In the section on untagged unions, I noted that in the extreme case you could make an UntaggedOption type:

union UntaggedOption<T: Copy> {
    none: (),
    some: T,
}

Well it turns out that’s all that MaybeUninit is. Well actually, it’s defined as:

pub union MaybeUninit<T> {
    uninit: (),
    init: ManuallyDrop<T>,
}

But that’s it. The compiler doesn’t even know about it as a special type. It’s just a union with a dummy “uninit” case. With this, we can make our program correct:

use std::mem::MaybeUninit;

unsafe {
    // Tell the compiler that we're initializing a union to an empty case
    let mut results = MaybeUninit::<[bool; 16]>::uninit();

    // VERY CAREFULLY: initialize all the memory
    // DO NOT: create an &mut [bool; 16]
    // DO NOT: create an &mut bool
    let arr_ptr = results.as_mut_ptr() as *mut bool;
    for i in 0..16 {
        arr_ptr.add(i).write(some_condition(i));
    }

    // All values carefully proven by programmer to be init
    let results_ref = &*results.as_ptr();
    println!("{:?}", results_ref);
}

Why is this different from when we used mem::uninitialized? Because the compiler can clearly see that our memory has type “either an array of bools, or nothing”. So it knows not to assert that the memory must have any particular value.

For similar reasons this also supresses things like the enum layout optimizations, so size_of::<Option<bool>>() != size_of::<Option<MaybeUninit<bool>>>() (1 != 2).

Note that we must still be careful. While this isn’t finalized, the preferred semantics of references allows the compiler to assume that they’re non-dangling and point to valid memory.

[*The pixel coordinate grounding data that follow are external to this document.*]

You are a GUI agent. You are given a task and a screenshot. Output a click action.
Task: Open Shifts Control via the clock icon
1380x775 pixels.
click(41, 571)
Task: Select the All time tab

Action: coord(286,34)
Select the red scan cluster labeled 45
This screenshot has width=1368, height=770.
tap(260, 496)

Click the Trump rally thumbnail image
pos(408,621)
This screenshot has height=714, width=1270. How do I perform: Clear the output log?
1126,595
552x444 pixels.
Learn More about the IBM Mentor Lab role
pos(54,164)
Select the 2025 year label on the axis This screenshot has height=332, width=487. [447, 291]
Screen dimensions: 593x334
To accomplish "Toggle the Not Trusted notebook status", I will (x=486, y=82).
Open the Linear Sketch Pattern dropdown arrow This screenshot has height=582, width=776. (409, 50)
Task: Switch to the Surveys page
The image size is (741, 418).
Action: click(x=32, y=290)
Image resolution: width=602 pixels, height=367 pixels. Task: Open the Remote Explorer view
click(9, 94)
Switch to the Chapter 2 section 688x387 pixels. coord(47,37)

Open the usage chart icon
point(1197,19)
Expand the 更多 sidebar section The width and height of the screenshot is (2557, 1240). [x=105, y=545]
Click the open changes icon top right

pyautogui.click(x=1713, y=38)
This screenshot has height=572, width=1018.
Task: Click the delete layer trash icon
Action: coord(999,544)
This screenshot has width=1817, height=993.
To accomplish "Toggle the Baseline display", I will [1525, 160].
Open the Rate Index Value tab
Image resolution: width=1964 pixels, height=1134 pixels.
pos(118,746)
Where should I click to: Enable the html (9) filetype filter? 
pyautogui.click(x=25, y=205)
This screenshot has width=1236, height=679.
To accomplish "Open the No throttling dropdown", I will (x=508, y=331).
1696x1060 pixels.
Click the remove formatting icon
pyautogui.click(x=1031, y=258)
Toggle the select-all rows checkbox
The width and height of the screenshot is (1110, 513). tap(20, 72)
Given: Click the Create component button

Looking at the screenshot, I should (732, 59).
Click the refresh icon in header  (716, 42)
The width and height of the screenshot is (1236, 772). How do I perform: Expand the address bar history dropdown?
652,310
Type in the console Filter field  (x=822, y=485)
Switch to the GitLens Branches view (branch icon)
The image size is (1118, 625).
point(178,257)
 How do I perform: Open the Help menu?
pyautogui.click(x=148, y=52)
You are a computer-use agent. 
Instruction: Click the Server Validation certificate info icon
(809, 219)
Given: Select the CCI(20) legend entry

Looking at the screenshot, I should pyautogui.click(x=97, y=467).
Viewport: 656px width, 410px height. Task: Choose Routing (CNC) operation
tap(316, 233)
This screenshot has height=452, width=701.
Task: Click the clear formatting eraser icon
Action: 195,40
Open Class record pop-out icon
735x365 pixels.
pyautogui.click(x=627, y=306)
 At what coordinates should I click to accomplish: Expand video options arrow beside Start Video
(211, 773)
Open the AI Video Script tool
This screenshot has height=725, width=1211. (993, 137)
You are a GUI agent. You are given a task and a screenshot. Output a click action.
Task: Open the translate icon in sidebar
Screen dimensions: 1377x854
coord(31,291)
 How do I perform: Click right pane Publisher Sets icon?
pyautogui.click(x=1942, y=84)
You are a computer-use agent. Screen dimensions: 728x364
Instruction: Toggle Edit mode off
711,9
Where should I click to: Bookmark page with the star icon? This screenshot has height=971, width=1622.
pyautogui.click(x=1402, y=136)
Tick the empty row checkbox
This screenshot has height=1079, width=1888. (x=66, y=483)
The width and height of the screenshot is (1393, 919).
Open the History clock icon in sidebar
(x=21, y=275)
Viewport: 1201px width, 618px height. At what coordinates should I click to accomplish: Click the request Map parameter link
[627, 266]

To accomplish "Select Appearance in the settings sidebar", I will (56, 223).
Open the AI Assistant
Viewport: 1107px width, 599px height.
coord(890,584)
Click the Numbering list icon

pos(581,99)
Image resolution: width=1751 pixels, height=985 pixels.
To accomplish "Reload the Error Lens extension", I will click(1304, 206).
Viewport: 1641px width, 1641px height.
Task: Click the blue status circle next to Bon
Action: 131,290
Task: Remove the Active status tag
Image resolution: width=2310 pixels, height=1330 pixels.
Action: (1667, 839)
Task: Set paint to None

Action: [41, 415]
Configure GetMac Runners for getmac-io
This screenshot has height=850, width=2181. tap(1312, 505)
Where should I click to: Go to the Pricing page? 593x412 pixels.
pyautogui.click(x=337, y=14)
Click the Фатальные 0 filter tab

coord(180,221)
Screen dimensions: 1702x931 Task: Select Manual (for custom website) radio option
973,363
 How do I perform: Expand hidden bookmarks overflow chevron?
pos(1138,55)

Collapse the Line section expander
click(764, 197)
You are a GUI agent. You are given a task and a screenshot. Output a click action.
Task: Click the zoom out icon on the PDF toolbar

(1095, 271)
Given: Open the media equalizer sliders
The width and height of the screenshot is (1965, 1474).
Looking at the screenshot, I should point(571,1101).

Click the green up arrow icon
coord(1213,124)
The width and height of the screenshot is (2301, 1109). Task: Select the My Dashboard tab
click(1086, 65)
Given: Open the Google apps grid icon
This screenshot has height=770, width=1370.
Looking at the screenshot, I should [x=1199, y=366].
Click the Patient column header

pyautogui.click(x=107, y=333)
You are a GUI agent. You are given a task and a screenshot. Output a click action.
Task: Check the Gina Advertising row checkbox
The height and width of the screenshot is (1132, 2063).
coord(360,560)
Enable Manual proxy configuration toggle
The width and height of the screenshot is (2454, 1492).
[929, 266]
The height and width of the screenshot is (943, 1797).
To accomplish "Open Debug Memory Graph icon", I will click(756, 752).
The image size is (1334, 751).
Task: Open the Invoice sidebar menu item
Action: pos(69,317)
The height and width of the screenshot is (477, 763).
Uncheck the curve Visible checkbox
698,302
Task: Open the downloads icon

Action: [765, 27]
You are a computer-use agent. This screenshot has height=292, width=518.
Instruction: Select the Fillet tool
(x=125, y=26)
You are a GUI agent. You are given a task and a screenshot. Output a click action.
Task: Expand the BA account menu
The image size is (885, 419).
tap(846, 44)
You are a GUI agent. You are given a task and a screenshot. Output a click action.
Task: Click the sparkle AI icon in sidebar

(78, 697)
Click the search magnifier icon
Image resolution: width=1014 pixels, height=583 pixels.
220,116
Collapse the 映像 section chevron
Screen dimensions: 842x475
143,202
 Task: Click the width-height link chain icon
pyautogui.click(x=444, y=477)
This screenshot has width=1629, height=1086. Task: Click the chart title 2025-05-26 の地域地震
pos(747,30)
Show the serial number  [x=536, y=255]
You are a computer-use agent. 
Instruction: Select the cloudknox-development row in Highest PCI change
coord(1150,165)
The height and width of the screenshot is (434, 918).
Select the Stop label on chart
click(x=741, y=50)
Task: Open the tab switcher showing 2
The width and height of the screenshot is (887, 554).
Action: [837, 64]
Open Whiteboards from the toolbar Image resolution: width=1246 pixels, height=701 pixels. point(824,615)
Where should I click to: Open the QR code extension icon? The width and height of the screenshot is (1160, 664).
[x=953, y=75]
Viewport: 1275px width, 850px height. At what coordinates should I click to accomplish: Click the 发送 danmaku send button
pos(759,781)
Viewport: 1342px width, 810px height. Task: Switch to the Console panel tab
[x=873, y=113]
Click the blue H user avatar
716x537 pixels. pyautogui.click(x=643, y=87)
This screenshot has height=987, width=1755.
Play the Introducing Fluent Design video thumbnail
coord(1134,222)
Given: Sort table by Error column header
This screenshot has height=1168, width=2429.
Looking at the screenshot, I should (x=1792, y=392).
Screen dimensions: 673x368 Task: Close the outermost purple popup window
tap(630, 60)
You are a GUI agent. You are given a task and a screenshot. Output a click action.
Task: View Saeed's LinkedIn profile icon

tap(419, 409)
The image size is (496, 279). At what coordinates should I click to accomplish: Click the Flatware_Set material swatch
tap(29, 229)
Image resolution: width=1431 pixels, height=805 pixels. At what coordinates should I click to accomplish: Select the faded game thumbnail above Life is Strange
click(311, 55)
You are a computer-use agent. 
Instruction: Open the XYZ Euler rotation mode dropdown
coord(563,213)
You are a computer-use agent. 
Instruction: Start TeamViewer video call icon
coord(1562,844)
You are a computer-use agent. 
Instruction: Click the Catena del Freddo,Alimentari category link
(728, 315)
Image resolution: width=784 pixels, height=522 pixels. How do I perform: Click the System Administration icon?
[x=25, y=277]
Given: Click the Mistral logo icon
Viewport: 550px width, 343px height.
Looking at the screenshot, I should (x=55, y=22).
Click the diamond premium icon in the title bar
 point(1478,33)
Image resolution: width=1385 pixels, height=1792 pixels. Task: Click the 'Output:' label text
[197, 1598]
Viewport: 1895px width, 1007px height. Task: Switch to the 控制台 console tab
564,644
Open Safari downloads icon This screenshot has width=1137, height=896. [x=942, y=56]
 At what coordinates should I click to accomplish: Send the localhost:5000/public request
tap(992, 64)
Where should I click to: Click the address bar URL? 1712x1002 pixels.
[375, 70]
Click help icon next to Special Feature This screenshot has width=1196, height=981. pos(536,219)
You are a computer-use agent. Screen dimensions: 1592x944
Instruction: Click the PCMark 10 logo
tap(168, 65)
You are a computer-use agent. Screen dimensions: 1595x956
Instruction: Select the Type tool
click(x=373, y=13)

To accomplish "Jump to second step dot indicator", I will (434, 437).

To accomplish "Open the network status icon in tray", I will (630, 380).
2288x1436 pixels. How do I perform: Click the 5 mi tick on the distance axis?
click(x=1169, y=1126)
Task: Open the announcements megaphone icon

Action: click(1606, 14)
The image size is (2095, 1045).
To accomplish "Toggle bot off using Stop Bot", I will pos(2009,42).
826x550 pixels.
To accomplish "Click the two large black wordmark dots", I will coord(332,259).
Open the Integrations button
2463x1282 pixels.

Under those semantics, if we create an &mut [bool; u16] or &mut bool, it could be Undefined Behaviour.

To avoid this issue, we only manipulate the memory using raw pointers, in the same way we would initialize a heap allocation. I wasn’t 100% sure if I could claim that arr[i] = x doesn’t create a reference, so I just used pointer arithmetic to be safe.

Have fun writing your terribly unsafe, but definitely, absolutely, rigorously proven correct programs!